Pourquoi étudier les fluides hydrothermaux ?
Le géochimiste prélève ces fluides de haute température, analyse leur composition
chimique à leur émission sur le plancher océanique et reconstruit leur histoire au cours
de la circulation hydrothermale. L’objectif est de comprendre les processus
thermodynamiques et géochimiques qui les contrôlent au cours du transit au travers de
la croûte océanique.
Les chimistes évaluent l’influence des fluides hydrothermaux sur le cycle des éléments
dans l’océan et plus généralement sur la chimie globale des océans à court et long terme.
La présence de nouveaux écosystèmes se développant par chimiosynthèse sur ces évents
hydrothermaux intéresse également les biologistes. En effet, dans ce processus,
l’ensemble des éléments vitaux ont la particularité d’être apportés par le fluide (soufre,
méthane, hydrogène, hydrogène sulfuré et autres éléments métalliques).

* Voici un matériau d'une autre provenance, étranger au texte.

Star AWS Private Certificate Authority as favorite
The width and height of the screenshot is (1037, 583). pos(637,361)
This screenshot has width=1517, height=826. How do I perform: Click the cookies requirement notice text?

Par ailleurs, les flux de matière et d’énergie apportés par les fluides jouent aussi un rôle
important du point de vue de la physique océanographique.
Enfin, l’étude de la chimie des fluides permet aux géologues d’estimer la profondeur de la
chambre magmatique et de mieux comprendre la formation de la nouvelle croûte
océanique et des dépôts sulfurés massifs.

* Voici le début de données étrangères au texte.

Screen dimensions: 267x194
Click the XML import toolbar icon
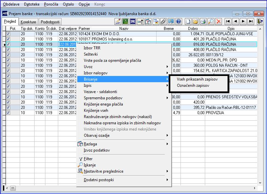pos(133,22)
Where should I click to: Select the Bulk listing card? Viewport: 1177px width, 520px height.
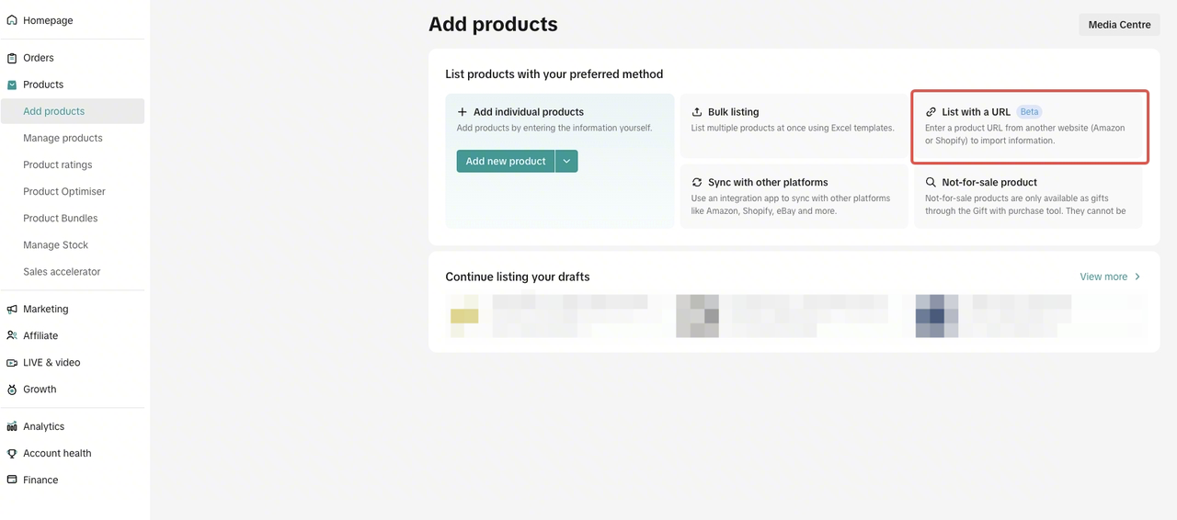coord(794,126)
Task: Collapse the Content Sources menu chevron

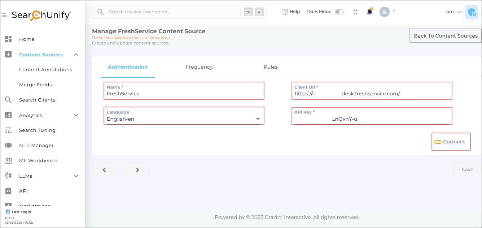Action: coord(76,55)
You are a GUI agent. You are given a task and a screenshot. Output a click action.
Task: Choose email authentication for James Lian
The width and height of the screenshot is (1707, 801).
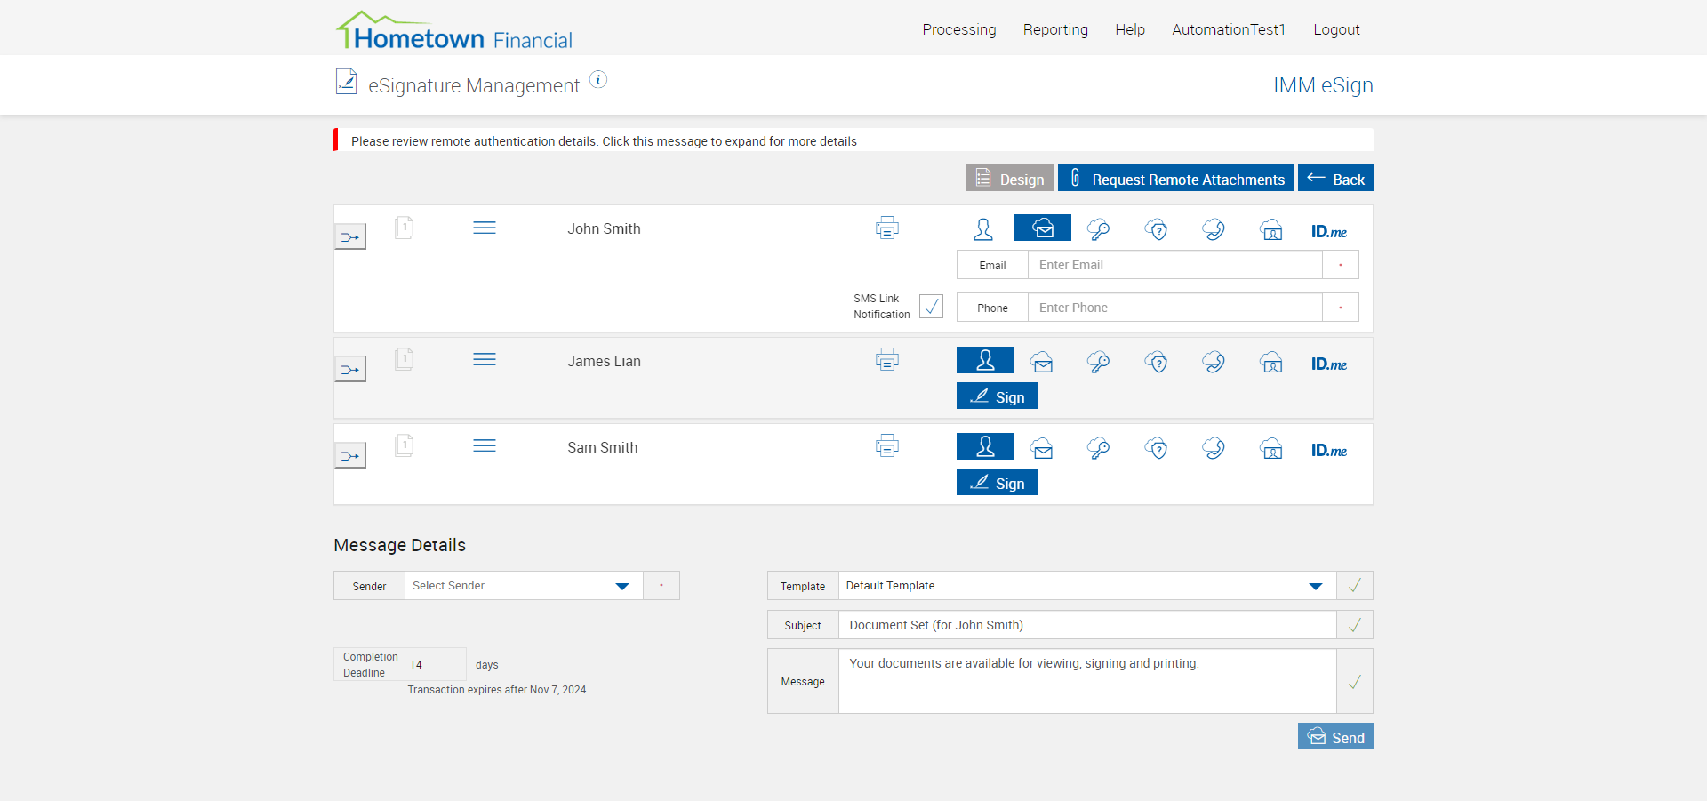click(1042, 363)
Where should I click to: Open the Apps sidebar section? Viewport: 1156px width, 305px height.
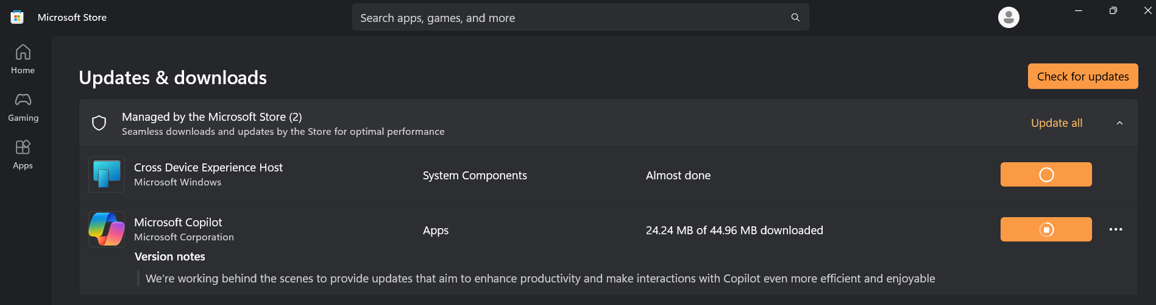point(23,154)
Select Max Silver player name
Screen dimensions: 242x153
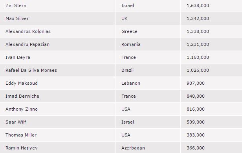[x=17, y=18]
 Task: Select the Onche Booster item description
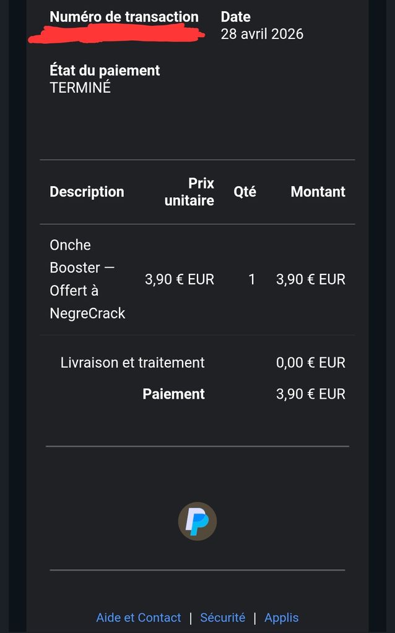coord(87,279)
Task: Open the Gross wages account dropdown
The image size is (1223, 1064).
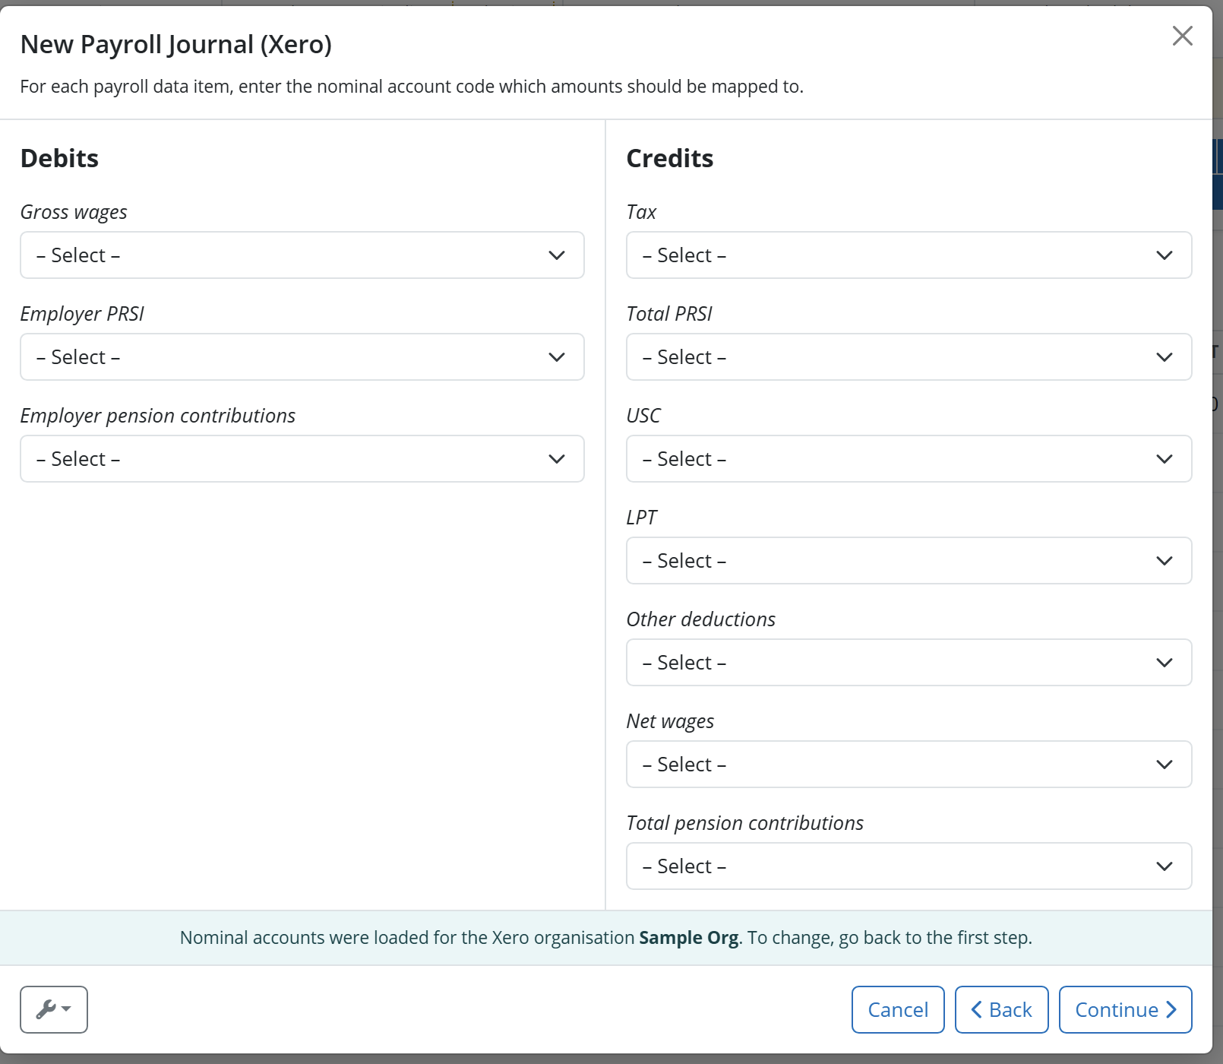Action: coord(302,255)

Comment étudier les fluides hydrothermaux ?
Les évents hydrothermaux sont localisés sur des sites plus ou moins grands, d’une
superficie d’environ 200 mètres carré. Pour les découvrir, plusieurs techniques
complémentaires sont utilisées. Dans un premier temps, les campagnes de surface
associant la bathymétrie, la photographie du fond, la recherche d’anomalies physiques et
chimiques dans la colonne d’eau à l’aide de capteurs et prélèvements d’eaux, permettent
de délimiter les zones.
Dans un second temps, les submersibles et véhicules télé-opérés (ROV) permettent la
localisation précise des évents et leur étude in-situ détaillée.

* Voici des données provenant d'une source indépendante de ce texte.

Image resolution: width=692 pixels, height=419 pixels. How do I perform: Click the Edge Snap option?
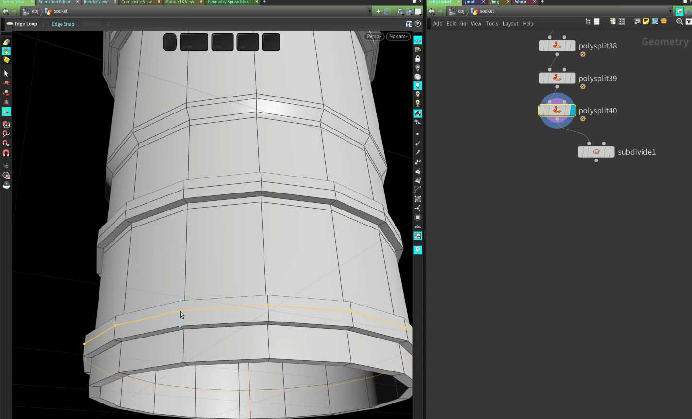tap(63, 24)
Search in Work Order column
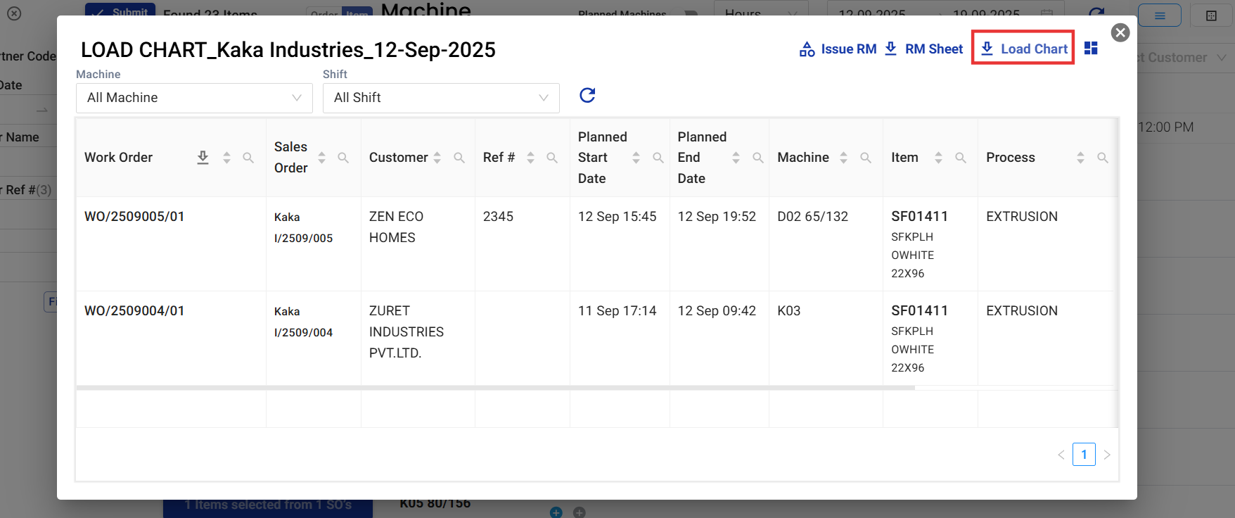The image size is (1235, 518). tap(248, 158)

Aujourd’hui, divers systèmes existent pour prélever ces fluides. Ils sont tous basés sur
des principes d’aspiration simple (type seringue) ou nécessitent l’utilisation d’un système
de pompage. Le fluide étant à une température de l’ordre de 350-400°C, des seringues
en titane sont couramment utilisées (voir photo n°1).
Le géochimiste doit conditionner ces préleveurs avant chaque plongée. Le submersible ou
le ROV se charge du prélèvement en profondeur dans les zones actives étudiées.
Au retour sur le navire, le fluide précieux est récupéré. Commence alors un long travail
de conditionnement des gaz et d’analyse à bord (voir photo n°2). Après qualification des
échantillons, les gaz (H2, CH4, CO2,….) sont extraits à l’aide d’un extracteur de gaz,
récupérés et analysés à bord à l’aide d’appareils analytiques installés dans un container
laboratoire embarqué. Certains éléments minéraux (Mg, SO4, Cl) sont aussi analysés à
bord.
Dans ces fluides, certains éléments sont enrichis, d’autres appauvris par rapport à l’eau
de mer. De nombreux conditionnements spécifiques sont aussi réalisés pour l’analyse à
terre des éléments traces, les analyses isotopiques et la recherche des molécules
organiques présentes (hydrocarbures, acides carboxyliques, acides aminés,….).
La composition chimique d’un fluide sortant sur le plancher océanique est un
enregistrement des conditions de pression et de température et de l’ensemble des
réactions chimiques qu’il a subi durant son transit dans la croûte océanique fracturée.
L’ensemble de ces données informe sur la profondeur de la circulation hydrothermale
dans le substratum, sur le temps de résidence, et contribue à comprendre le mode de
formation des dépôts sulfurés associés.
L’ensemble de ces conditionnements et des analyses permettront d’établir la signature
chimique du fluide, de connaître son histoire au travers de la croûte océanique et
d’évaluer les conséquences de ces flux sur le milieu environnant.